Sunday, September 12, 2004

Must.... Restraint....Fists....Of.....Death

Boys. Teenage boys to be specific. It's amazing any of them survive to adulthood. Myself being one, I know whereof I speak.

Camie asked if she and her friend Jamie could have a couple of boys from school come visit at my apartment for a few hours this evening.

That in and of itself should be enough to send me over the egde, and it nearly was. Now, I believe I am in full control of my faculties. I don't suffer from alzheimer's, I'm not senile, or drunk. And yet, I still said "yes".

God, help me. Please. And if not ME, help these little boys.

They were normal boys, as boys go. A bit gangly. One was a ruddy red-head loudmouth, about 13; the other a bit taller, longish hair, skater-looking boy, probably 14. (God, was I this awkward at that age? Probably... but I know I was a damn site better behaved.)

For instance: both of these boys live about 2 or 3 miles from me. Both of them arrived on foot, with no parents ever checking with me to see if it was OK if they come over, or even to see if they arrived alive, or anything. I've never even spoken to their parents! What parents let their 13 & 14 year old sons wander the town at 6 or 7pm without even knowing where the hell they are?!?

They were noisy, rude, and just... what's the word... not respectful or civlilized. I don't mean "civilized" as in unable to flush a toilet or brush their teeth, but uncivilized in the things that boys used to be taught.

Like when you go to someone's home, especially someone who's parents you've never met, you always act on your best behavior. These kids were anything BUT on their best behavior. They weren't wild monkeys, but they had no problem being loud, jumping around the room, wandering through the kitchen, plopping down on the couch, etc....

Now, I know it's within my power and purview to stop their behavior immediately in my home. I have no problem with that. But, being the first time I'd met them, I wanted to see how they behaved "au natural", if you will. I could put on a big gruff the very first time I met them, and they'd behave just great from the start, but I wanted to get a feel for who they are naturally.
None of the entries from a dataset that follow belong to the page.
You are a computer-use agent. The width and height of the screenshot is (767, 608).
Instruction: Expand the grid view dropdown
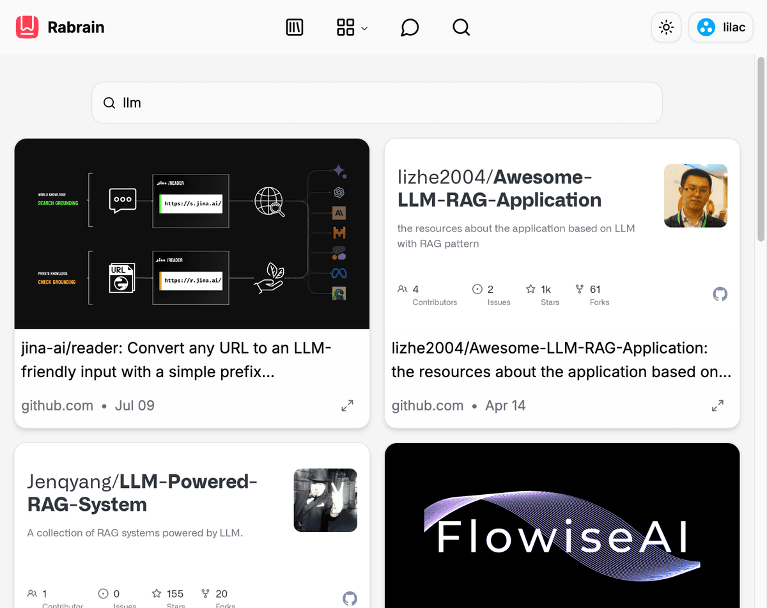pyautogui.click(x=352, y=27)
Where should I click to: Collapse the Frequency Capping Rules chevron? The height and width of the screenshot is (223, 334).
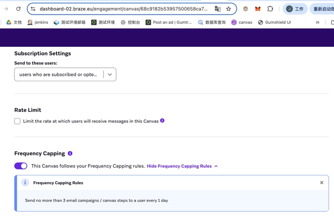pos(216,166)
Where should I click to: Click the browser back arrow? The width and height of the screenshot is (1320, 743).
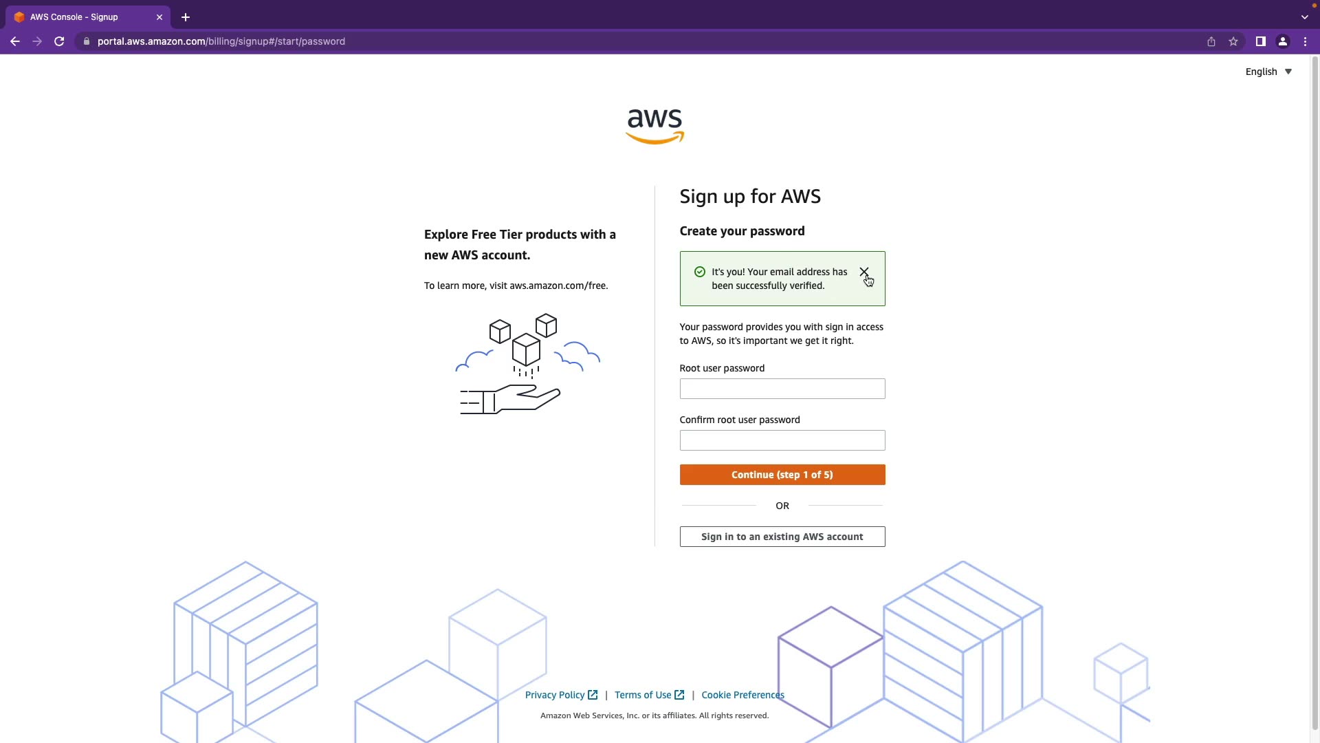click(15, 41)
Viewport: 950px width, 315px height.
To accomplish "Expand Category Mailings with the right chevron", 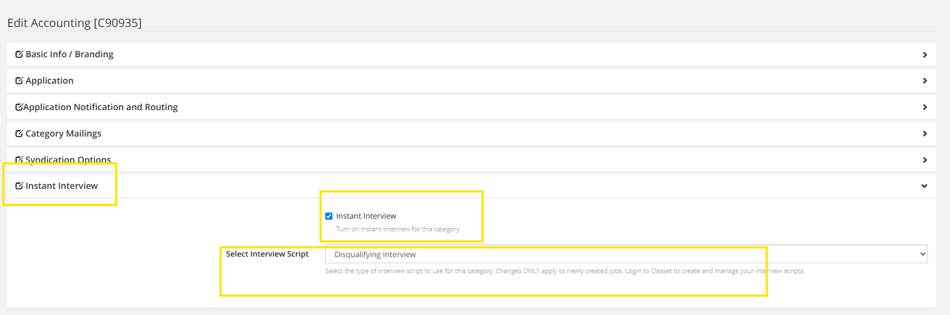I will [x=925, y=134].
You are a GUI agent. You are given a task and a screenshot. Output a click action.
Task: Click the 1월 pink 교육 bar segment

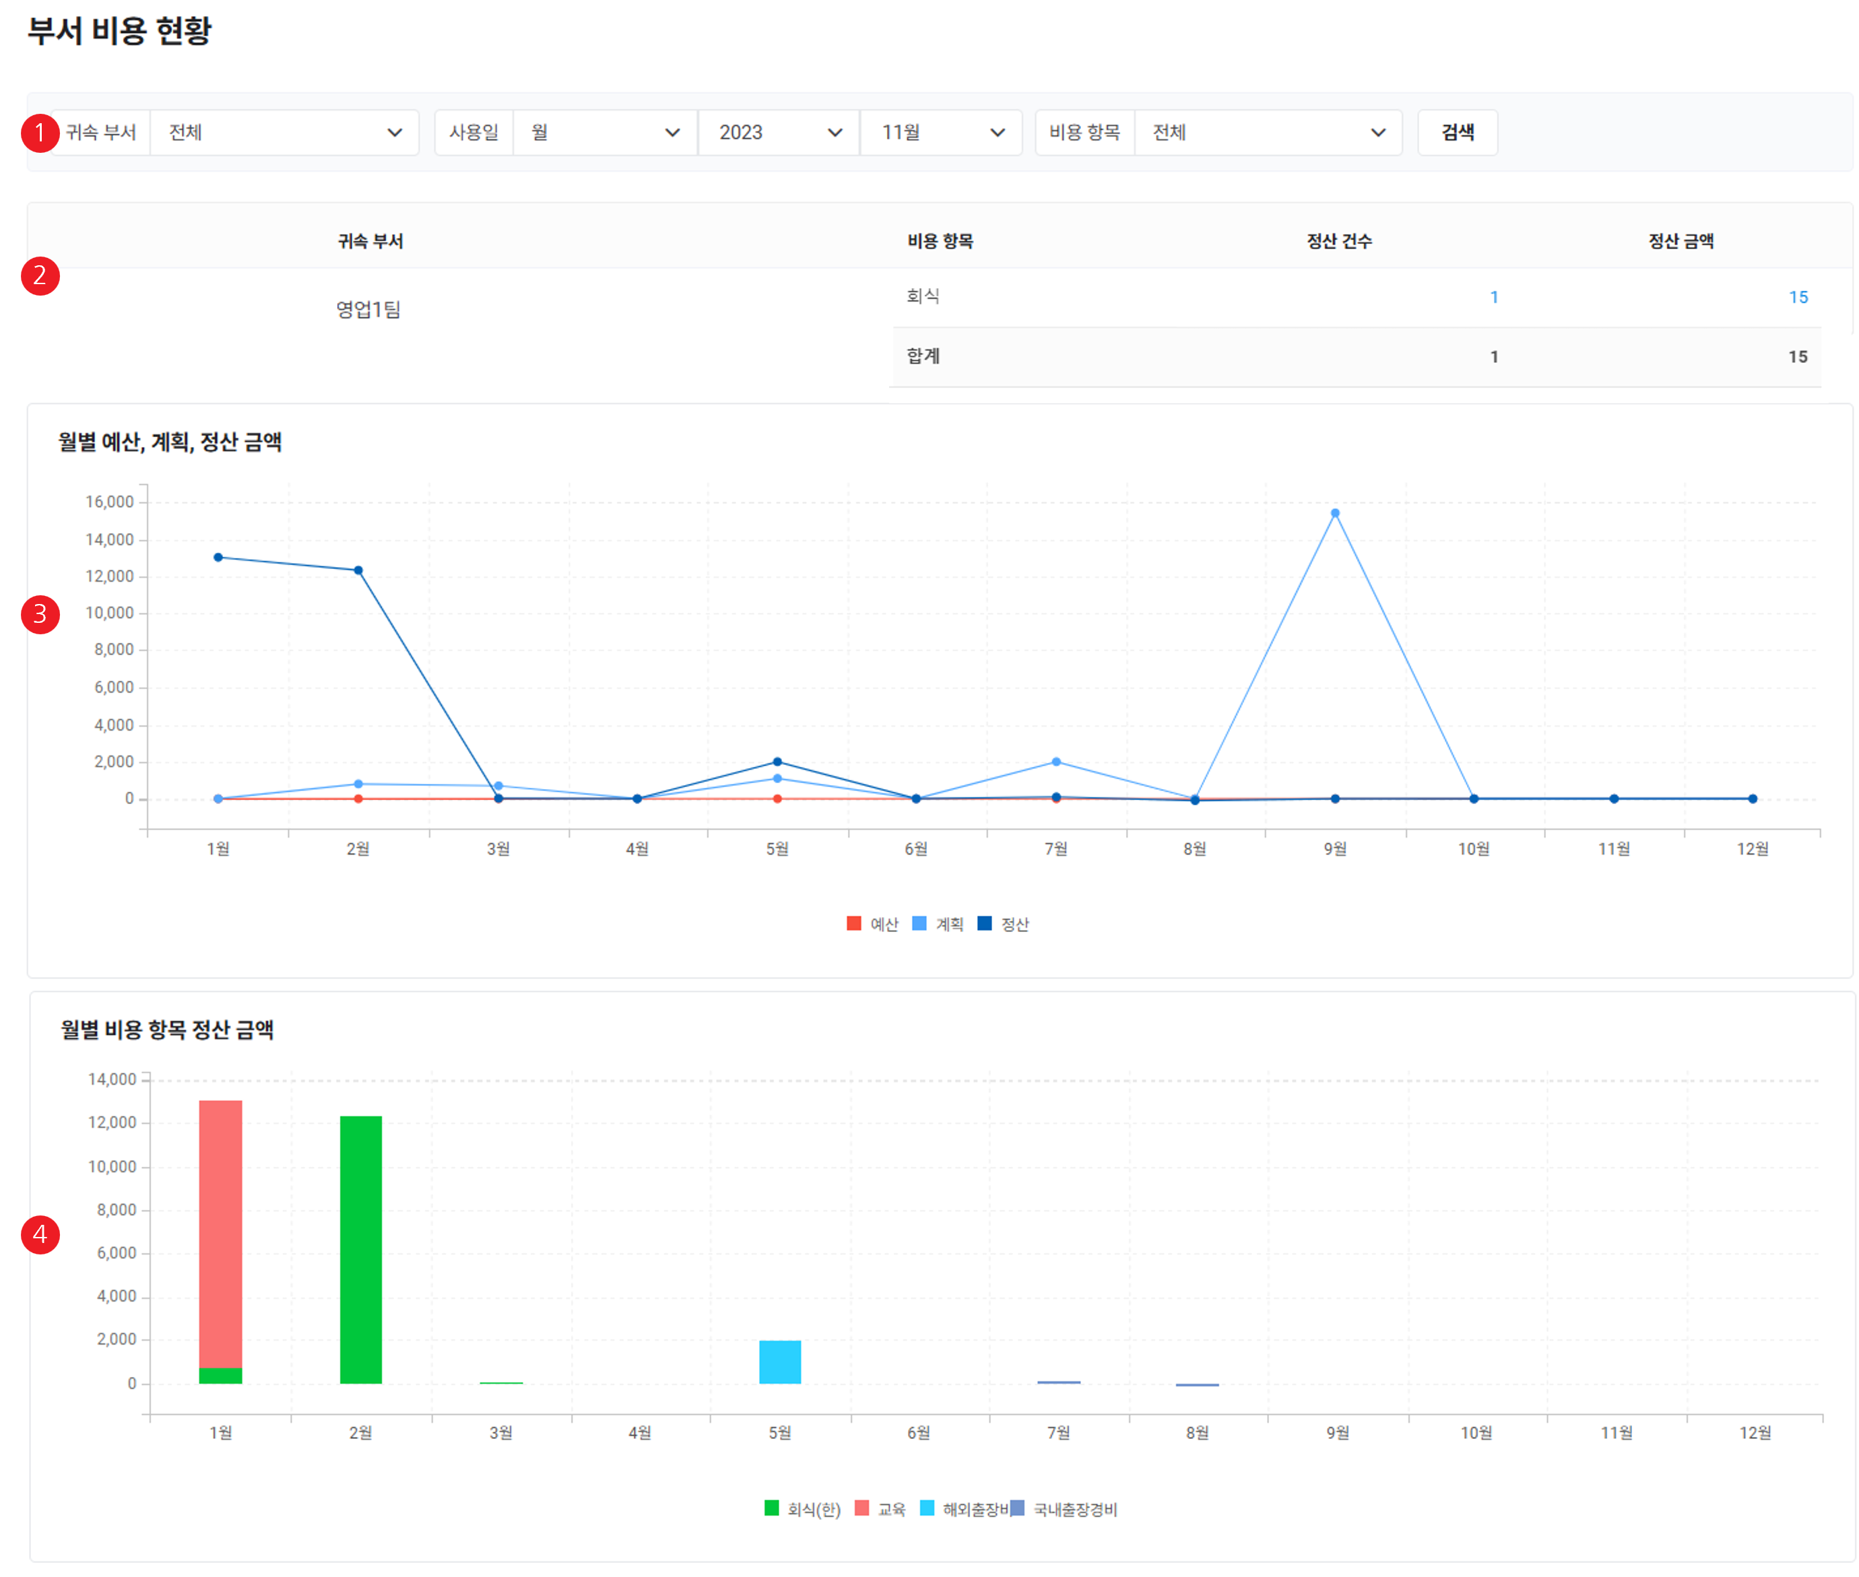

I must say, I'm not impressed.

Parenting. It's all about parenting, or the lack of it. I'm not a perfect parent, and this evening brought to my attention a few deficiencies in my own daughter that I will need to correct, but at least my eyes are open. Some parents just don't see, or worse, don't think it's a problem. Every time I hear a parent say "boys will be boys" to excuse bad behavior, I feel like punching them.

Anyway, I'd much rather have the boys come to my place to visit Camie, because inevitably, she will have boyfriends, and I'd be just as comfortable keeping things in sight here, where I can throttle them if I need to, than out of sight at the boy's house.

Have I even mentioned I'm really glad I had girls instead of boys?